SHORT TASK —
Rewrite the rows in the stretch from the line containing "Task: Like the tweet with 1.6K likes" through the end of the rows, putting "post" in place of "tweet" and keeping everything else the same. Leave the pictures out of your answer.
#### MATERIAL PROVIDED ####
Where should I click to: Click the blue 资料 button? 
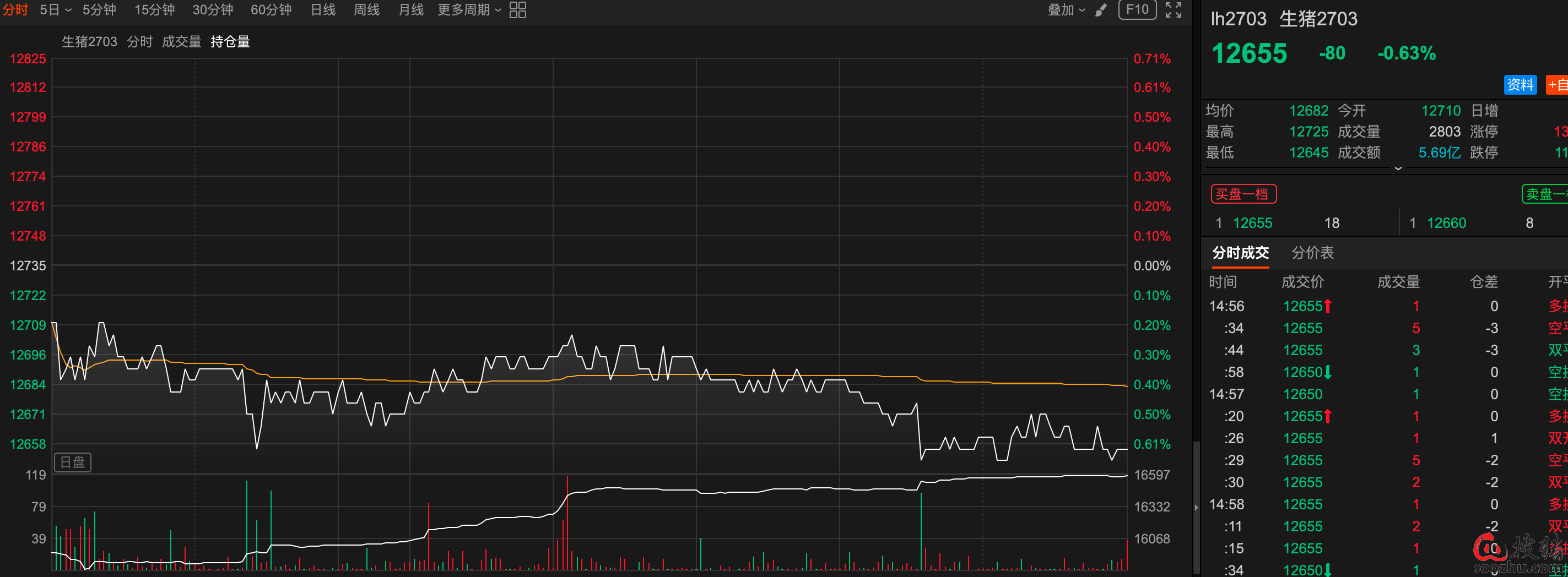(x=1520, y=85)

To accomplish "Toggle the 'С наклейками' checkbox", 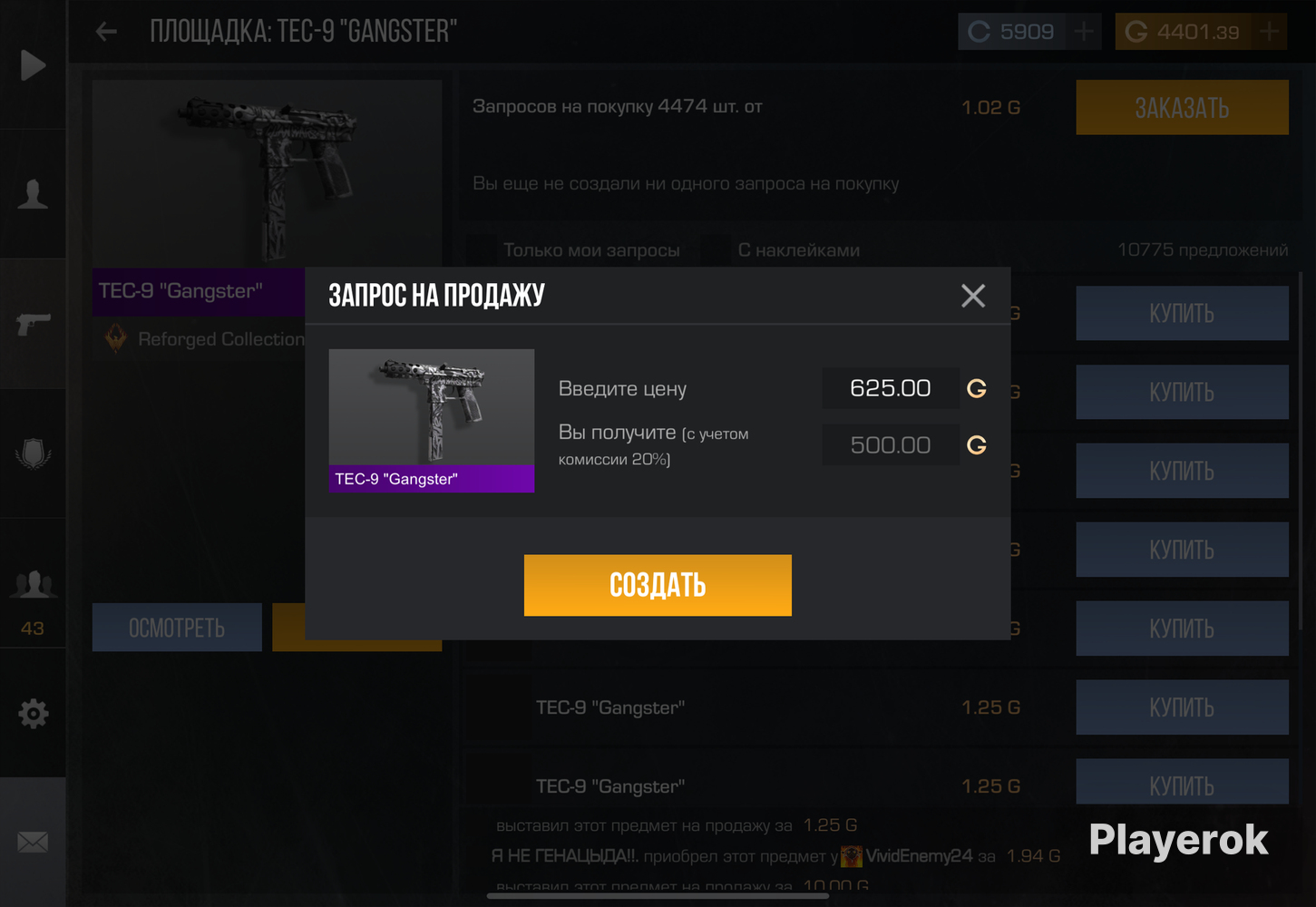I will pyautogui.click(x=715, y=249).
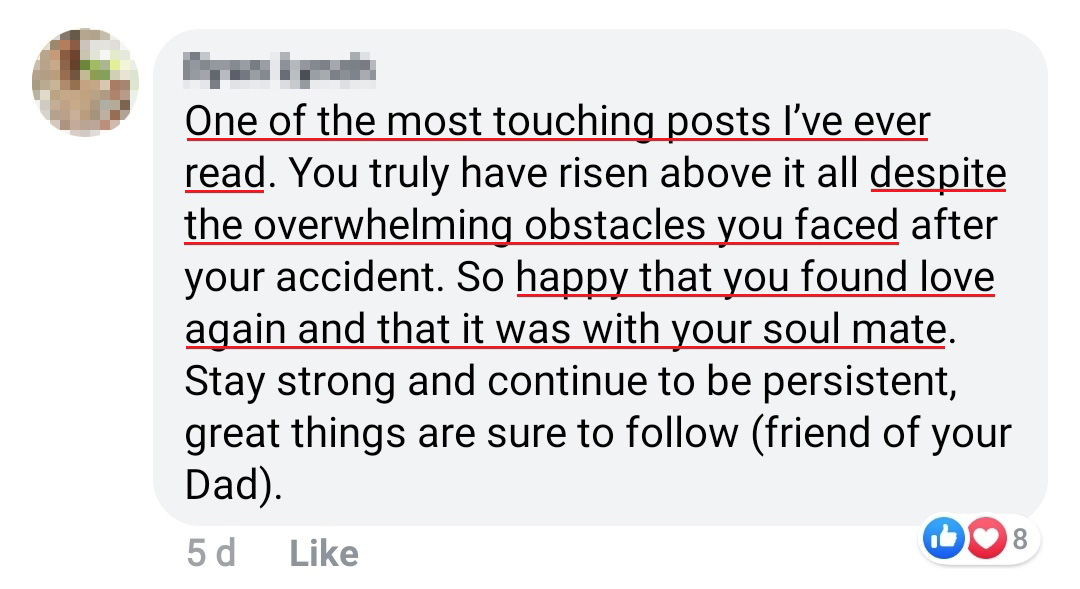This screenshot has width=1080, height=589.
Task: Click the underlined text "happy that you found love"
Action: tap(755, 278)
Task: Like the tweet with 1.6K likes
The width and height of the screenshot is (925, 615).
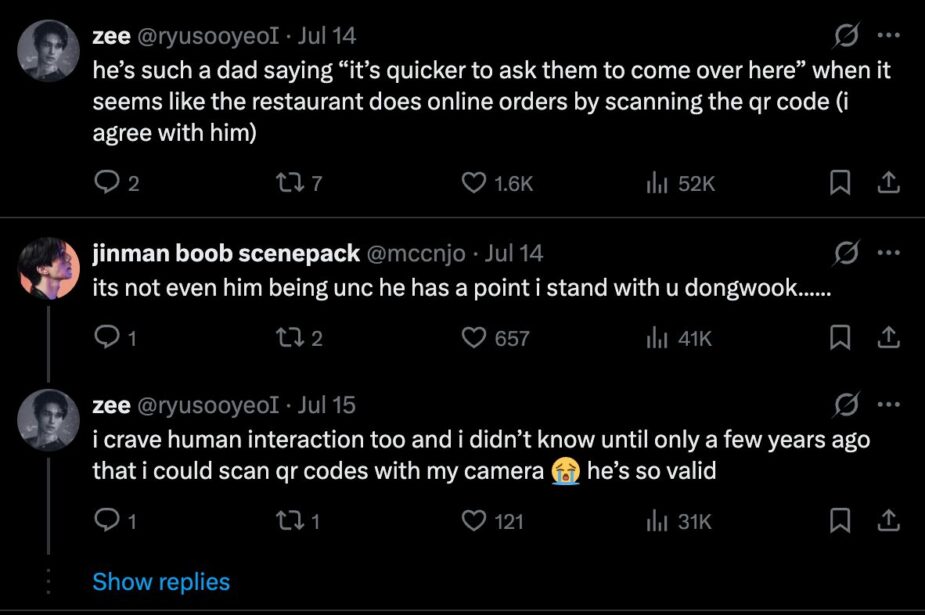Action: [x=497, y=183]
####
SOLUTION —
Task: Like the post with 1.6K likes
The width and height of the screenshot is (925, 615).
Action: [x=497, y=183]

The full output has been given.